STS-49 was the NASA maiden flight of the Space Shuttle Endeavour, which launched on May 7, 1992. The primary goal of its nine-day mission was to retrieve an Intelsat VI satellite, Intelsat 603, which failed to leave Low Earth orbit two years before, attach it to a new upper stage, and relaunch it to its intended geosynchronous orbit. After several attempts, the capture was completed with the only three-person extravehicular activity (EVA) in space flight history. It would also stand until STS-102 in 2001 as the longest EVA ever undertaken.

Crew

Spacewalks 
  Thuot and Hieb  – EVA 1
EVA 1 Start: May 10, 1992 – 20:40 UTC
EVA 1 End: May 11, 1992 – 00:23 UTC
Duration: 3 hours, 43 minutes

  Thuot and Hieb  – EVA 2
EVA 2 Start: May 11, 1992 – 21:05 UTC
EVA 2 End: May 12, 1992 – 02:35 UTC
Duration: 5 hours, 30 minutes

  Thuot, Hieb and Akers  – EVA 3
EVA 3 Start: May 13, 1992 – 21:17 UTC
EVA 3 End: May 14, 1992 – 05:46 UTC
Duration: 8 hours, 29 minutes

  Thornton and Akers  – EVA 4
EVA 4 Start: May 14, 1992 – ~21:00 UTC
EVA 4 End: May 15, 1992 - ~05:00 UTC
Duration: 7 hours, 45 minutes

Crew seating arrangements

Mission highlights 
The Intelsat 603 satellite, stranded in an unusable orbit since launch aboard a Commercial Titan III launch vehicle in March 1990, was captured by crewmembers during an extravehicular activity (EVA) and equipped with a new perigee kick motor. The satellite was subsequently released into orbit and the new motor fired to put the spacecraft into a geosynchronous orbit for operational use.
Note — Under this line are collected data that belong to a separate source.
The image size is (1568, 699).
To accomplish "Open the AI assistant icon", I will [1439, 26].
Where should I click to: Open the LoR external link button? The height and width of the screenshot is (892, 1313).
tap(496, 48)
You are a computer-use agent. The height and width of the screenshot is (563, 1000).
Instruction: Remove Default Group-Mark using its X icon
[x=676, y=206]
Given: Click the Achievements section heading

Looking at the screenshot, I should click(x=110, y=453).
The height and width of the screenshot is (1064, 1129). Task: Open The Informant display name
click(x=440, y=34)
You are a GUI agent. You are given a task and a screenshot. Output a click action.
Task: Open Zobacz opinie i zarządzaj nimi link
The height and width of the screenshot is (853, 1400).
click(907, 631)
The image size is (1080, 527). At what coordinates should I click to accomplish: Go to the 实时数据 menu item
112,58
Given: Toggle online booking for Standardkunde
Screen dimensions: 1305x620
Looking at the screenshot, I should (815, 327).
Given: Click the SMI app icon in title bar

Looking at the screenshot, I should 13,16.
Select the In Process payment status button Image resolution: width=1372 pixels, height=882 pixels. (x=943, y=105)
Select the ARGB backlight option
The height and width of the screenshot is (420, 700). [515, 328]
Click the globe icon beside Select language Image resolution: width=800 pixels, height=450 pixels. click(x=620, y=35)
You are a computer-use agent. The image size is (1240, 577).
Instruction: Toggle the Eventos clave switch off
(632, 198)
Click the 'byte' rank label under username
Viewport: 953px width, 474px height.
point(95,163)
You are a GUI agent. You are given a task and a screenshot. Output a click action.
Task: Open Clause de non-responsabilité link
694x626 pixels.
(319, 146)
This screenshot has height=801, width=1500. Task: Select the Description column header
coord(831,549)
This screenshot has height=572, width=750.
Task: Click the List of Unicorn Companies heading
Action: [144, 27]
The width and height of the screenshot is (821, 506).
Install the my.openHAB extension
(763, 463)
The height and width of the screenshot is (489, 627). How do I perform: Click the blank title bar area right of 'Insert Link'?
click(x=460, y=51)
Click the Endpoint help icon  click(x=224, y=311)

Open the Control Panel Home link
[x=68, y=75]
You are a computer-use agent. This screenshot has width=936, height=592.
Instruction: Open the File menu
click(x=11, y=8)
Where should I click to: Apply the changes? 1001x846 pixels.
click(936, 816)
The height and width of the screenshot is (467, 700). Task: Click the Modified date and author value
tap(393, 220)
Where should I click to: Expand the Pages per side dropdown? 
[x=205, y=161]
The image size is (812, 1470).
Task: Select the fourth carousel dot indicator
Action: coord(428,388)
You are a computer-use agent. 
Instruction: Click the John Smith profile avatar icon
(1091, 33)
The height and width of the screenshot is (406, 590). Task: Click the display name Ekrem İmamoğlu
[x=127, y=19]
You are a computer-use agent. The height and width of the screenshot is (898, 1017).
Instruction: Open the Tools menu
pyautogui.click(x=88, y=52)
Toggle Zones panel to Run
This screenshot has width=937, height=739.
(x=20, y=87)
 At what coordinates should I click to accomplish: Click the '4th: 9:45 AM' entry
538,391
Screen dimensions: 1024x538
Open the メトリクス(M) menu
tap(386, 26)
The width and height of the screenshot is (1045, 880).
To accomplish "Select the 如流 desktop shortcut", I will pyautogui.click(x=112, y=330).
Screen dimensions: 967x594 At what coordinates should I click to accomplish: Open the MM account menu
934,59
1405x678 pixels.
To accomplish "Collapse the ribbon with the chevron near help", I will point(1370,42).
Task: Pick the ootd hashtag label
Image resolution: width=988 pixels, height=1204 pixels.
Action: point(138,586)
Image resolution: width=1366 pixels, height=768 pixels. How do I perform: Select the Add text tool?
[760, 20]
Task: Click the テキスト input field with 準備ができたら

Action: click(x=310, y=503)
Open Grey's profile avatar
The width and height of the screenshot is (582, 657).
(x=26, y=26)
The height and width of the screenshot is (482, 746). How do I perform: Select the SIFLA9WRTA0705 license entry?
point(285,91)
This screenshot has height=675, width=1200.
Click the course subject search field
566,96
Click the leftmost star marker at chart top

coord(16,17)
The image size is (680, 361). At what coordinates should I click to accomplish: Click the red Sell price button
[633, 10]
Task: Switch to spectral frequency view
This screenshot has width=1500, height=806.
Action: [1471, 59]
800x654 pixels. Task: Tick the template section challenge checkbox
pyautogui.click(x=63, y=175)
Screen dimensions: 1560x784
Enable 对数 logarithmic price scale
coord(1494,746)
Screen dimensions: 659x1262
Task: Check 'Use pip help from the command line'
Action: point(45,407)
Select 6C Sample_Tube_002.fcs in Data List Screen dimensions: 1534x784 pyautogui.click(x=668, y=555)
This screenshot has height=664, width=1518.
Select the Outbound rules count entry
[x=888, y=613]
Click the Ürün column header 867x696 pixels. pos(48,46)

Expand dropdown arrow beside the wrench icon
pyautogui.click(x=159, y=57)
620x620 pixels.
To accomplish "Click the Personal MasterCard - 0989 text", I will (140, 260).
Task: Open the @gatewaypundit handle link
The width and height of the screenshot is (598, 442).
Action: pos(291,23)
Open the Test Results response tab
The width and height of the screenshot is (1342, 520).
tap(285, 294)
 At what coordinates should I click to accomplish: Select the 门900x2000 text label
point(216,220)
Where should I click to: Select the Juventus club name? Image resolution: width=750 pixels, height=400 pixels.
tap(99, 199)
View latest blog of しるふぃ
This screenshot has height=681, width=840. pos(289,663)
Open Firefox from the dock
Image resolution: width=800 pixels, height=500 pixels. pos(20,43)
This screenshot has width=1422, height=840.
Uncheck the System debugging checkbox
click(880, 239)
The capture required three EVAs: a planned one by astronauts Thuot and Hieb who were unable to attach a capture bar to the satellite from a position on the RMS (Canadarm); a second unscheduled but identical attempt the following day; and finally an unscheduled but successful hand capture by Thuot, Hieb and Akers as commander Brandenstein delicately maneuvered the orbiter to within a few feet of the  communications satellite. An Assembly of Station by EVA Methods (ASEM) structure was erected in the cargo bay by the crew to serve as a platform to aid in the hand capture and subsequent attachment of the capture bar. A planned EVA also was performed by astronauts Thornton and Akers as part of the ASEM experiment to demonstrate and verify maintenance and assembly capabilities for Space Station Freedom. The ASEM space walk, originally scheduled for two successive days, was cut to one day because of the lengthy Intelsat retrieval operation.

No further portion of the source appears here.